I am trying to calculate the following:
$$\lim_{||x||\to\infty} \sup_{0 \leq t \leq 2\pi} \cfrac{||f(t,x)||}{||x||^7}$$
where $x = (x_1,x_2,x_3)$ and $f(t,x)= ((x_2^2+x_3^2+1)\cos(t),(x_1^2+x_3^2)\sin(t),(x_1^2+x_2^2)\cos(t))$
My attempt:
Try spherical coordinates, so $||x||^2=r^2$ and so $||x||^7= r^7$ and $$||f(t,x)||= \sqrt{(r^2-r^2\cos^2(\theta)\sin^2(\phi))^2\cos^2(t)+(r^2-r^2\cos^2(\phi))^2\cos^2(t)+(r^2-r^2\sin^2(\phi)\sin^2(\theta))^2\sin^2(t)}$$
We can factor out a $r$ out of the radical above, so we have (inside the supremum):
$\cfrac{||f(t,x)||}{||x||^7}=\cfrac{\sqrt{(1-\cos^2(\theta)\sin^2(\phi))^2\cos^2(t)+(1-\cos^2(\phi))^2\cos^2(t)+(1-\sin^2(\phi)\sin^2(\theta))^2\sin^2(t)}}{r^6}$
The supremum of $\cos(t)$ occurs at $t=0$ and supremum of $\sin(t)$ occurs at $t=\cfrac{\pi}{2}$.

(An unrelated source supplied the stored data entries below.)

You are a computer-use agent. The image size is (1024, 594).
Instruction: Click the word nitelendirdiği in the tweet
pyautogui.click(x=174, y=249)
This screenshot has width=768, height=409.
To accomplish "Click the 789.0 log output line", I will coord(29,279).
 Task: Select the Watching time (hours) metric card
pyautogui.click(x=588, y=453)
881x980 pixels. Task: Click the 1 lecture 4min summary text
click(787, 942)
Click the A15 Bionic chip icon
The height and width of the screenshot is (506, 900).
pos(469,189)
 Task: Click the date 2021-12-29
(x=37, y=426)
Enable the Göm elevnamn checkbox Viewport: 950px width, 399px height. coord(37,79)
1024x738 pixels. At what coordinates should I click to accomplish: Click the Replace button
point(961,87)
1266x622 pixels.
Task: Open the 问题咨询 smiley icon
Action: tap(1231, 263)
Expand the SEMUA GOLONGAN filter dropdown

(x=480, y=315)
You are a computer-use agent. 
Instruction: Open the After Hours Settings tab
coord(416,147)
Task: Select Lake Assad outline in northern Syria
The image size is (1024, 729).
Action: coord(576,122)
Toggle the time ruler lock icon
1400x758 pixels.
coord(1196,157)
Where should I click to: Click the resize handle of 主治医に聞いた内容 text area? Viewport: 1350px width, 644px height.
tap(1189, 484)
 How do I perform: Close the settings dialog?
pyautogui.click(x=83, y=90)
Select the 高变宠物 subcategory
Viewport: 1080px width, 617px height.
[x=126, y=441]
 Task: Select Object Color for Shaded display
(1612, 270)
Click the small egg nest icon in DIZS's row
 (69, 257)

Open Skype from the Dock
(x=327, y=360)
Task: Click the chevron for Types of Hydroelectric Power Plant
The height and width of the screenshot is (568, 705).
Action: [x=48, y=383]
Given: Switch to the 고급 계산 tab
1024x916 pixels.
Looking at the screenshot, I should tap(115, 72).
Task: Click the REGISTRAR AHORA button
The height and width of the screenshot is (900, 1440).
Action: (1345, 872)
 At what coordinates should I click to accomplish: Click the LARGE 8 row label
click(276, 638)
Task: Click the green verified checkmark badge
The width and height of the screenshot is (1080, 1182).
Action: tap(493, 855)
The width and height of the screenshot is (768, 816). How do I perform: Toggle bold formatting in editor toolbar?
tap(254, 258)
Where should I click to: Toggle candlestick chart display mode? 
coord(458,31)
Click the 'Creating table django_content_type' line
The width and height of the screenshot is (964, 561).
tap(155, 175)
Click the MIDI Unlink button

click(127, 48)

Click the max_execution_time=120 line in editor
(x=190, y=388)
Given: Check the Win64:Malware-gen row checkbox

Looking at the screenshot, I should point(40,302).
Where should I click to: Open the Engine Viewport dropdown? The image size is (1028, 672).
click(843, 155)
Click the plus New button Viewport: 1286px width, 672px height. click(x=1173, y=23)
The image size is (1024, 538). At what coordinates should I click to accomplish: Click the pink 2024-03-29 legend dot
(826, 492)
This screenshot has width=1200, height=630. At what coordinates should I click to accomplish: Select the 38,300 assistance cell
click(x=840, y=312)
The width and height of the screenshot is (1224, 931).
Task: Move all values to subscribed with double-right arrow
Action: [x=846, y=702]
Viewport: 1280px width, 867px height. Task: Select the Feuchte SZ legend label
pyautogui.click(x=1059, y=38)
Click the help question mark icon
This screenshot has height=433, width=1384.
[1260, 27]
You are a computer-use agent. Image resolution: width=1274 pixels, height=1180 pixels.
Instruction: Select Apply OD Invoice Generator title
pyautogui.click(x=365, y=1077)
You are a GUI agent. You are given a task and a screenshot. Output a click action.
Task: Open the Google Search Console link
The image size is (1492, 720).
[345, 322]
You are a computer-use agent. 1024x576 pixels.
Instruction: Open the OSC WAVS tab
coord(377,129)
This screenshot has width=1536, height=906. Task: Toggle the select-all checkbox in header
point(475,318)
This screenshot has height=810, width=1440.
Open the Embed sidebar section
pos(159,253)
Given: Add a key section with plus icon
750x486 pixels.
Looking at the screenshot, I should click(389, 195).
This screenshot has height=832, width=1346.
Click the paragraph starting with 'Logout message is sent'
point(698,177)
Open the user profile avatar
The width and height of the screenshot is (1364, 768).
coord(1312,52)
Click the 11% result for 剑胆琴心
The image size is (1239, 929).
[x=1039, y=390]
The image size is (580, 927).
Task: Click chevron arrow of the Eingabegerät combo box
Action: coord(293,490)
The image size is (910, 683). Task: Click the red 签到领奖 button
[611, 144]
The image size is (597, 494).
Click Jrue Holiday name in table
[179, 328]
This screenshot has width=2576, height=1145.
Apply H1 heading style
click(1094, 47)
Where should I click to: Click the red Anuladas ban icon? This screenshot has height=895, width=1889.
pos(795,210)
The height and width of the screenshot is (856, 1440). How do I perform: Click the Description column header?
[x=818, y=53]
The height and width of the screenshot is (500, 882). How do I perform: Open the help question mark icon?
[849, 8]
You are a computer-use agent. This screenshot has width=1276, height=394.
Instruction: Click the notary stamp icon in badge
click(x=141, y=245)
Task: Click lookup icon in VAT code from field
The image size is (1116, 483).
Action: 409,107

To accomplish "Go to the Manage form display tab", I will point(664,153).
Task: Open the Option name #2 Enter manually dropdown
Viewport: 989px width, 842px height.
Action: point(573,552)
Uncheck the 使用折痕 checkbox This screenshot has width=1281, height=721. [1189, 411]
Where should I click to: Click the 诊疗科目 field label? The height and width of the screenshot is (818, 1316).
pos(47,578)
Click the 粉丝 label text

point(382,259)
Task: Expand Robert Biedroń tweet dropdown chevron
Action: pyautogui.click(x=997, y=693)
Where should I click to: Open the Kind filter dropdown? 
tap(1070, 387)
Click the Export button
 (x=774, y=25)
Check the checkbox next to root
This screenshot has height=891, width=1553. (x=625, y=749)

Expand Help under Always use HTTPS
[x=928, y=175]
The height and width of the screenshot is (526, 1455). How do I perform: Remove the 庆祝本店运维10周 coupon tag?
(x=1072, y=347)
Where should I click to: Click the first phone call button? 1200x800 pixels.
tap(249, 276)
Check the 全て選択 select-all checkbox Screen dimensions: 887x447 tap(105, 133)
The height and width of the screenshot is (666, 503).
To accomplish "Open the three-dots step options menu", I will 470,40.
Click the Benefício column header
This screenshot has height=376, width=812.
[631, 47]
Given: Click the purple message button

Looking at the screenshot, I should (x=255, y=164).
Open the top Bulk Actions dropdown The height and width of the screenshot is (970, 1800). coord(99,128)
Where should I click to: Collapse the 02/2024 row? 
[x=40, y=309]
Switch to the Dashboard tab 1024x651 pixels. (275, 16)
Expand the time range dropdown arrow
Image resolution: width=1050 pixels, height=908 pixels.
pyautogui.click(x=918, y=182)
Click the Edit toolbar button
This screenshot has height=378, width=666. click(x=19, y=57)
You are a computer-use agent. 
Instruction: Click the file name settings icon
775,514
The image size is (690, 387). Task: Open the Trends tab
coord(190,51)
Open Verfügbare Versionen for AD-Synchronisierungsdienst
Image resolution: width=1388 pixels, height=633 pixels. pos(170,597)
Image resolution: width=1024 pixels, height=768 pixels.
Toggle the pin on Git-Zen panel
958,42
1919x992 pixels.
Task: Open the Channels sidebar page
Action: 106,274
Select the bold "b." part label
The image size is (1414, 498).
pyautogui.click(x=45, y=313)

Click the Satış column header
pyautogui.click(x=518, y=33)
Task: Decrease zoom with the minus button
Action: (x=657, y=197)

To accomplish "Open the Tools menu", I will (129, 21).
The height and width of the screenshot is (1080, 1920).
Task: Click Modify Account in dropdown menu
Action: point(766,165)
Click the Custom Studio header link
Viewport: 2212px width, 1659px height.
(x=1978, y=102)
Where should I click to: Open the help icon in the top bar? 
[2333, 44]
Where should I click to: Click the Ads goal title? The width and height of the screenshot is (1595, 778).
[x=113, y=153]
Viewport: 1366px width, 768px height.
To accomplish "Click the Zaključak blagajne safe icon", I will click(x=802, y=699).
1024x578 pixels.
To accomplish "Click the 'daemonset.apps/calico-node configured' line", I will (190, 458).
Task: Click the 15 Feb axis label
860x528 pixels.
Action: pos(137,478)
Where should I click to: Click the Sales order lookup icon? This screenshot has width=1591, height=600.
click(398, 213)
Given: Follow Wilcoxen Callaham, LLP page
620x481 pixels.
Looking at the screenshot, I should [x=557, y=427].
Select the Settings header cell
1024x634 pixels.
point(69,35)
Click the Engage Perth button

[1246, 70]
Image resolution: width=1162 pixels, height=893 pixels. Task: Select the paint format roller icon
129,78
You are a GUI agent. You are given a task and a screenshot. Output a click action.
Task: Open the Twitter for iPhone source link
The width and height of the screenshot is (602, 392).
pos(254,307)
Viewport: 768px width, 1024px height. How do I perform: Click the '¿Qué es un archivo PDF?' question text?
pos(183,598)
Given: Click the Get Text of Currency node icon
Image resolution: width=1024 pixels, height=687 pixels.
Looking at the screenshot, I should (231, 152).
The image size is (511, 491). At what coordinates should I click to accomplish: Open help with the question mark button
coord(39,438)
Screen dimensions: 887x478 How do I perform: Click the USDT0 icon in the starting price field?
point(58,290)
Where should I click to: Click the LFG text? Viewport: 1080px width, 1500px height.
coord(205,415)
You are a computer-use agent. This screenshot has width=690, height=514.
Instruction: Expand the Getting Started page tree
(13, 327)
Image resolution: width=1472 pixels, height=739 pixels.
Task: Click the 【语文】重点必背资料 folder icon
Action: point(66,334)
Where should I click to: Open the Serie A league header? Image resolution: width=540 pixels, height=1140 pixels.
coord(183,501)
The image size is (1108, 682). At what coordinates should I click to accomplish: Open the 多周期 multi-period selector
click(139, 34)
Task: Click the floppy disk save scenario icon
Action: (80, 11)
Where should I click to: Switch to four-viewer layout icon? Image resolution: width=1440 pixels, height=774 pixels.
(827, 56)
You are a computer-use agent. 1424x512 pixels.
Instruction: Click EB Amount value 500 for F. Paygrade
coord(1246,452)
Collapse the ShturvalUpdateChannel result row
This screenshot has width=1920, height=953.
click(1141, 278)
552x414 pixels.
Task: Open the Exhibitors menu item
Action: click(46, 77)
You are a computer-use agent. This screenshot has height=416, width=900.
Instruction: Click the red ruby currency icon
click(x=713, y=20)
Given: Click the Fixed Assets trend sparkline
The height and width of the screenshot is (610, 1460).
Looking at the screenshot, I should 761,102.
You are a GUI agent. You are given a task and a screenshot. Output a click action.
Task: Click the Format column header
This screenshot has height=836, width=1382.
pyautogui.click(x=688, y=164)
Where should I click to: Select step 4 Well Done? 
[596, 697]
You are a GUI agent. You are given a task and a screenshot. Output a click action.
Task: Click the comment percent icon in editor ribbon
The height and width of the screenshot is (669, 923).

So we can get that the supremum is $\leq\cfrac{\sqrt{(1-\cos^2(\theta)\sin^2(\phi))^2+(1-\cos^2(\phi))^2+(1-\sin^2(\phi)\sin^2(\theta))^2}}{r^6}$
Thus, letting $r \rightarrow \infty$ we get that the limit in question is $\leq 0$. I want to conclude that the limit is indeed $0$, which seems right enough. But I'm not sure if this is correct. Can someone please check what I did?
The numerator is proportional to $r^2$, not $r$, so the denominator after cancellation is $r^5$.
The numerator after cancellation is a continuous function on the compact unit sphere, and thus has an upper bound. Thus the supremum is bounded by a constant times $r^{-5}$, and thus goes to zero.
You don’t really need the whole spherical coordinate thing – the numerator goes as $r^2$ and the denominator goes as $r^7$, so the limit for $r\to\infty$ is $0$.